Donc gros owned, mais peut etre que mes 6Go de ram peuvent etre lu en 32bits avec l'option HIGMEM?

(tiens au fait pour l'ACPI j'ai deja regarder mais je trouve pas ce qui me bug, j'aurai voulu savoir si quelqu'un avait deja eu le meme probleme)

----------

## gglaboussole

Pour l'acpi j'ai dèjà eu ce problème 2 fois... une fois je n'avais pas activé acpi dans le bios   :Embarassed: , une autre fois il me manquait une option dans le kernel mais me souviens plus laquelle (ACPI_BUTTON peut être)...

Quand à ton problème de ram c'est bizarre que windows  voit 6 Go si ta CM supporte maxi 4...

----------

## duvelosor99

en fait c'est vista 64 qui voit 6go, mais peut etre qu'il les voient mais ne peut pas s'en servir (j'en sais trop rien vista= grosse ....)

EDIT: Bon voila apres une reinstall en 32bits avec l'activation HIGHMEM j'ai exactement le meme probleme

Je pense que je dois juste changer de carte mere avec une reconnaissance de plus de 4Go

PS: Vista les voient mais ne doit pas les gerer

----------

# [DONNÉES]
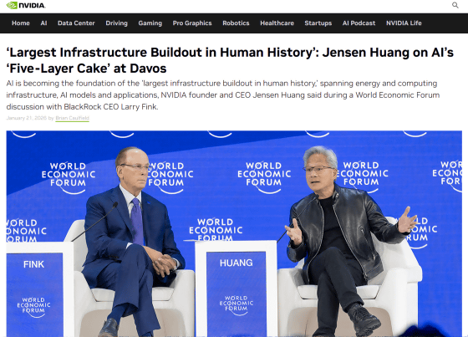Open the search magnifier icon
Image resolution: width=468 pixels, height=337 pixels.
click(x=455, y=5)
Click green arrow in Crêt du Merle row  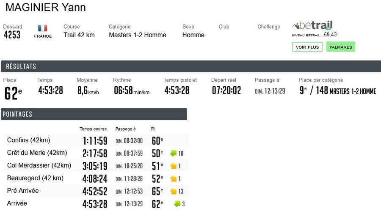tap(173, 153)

...

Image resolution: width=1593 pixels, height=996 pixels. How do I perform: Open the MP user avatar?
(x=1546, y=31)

# [CONSIGNE]
Recopiez la partie du fil de discussion qui s'ouvre sur les mots contenant « ## duvelosor99 » et se clôt sur « vista= grosse ....) », en remplaçant « s'en servir » par « les utiliser ». Les données ne servent à rien ici.

# [CORRIGÉ]
## duvelosor99

en fait c'est vista 64 qui voit 6go, mais peut etre qu'il les voient mais ne peut pas les utiliser (j'en sais trop rien vista= grosse ....)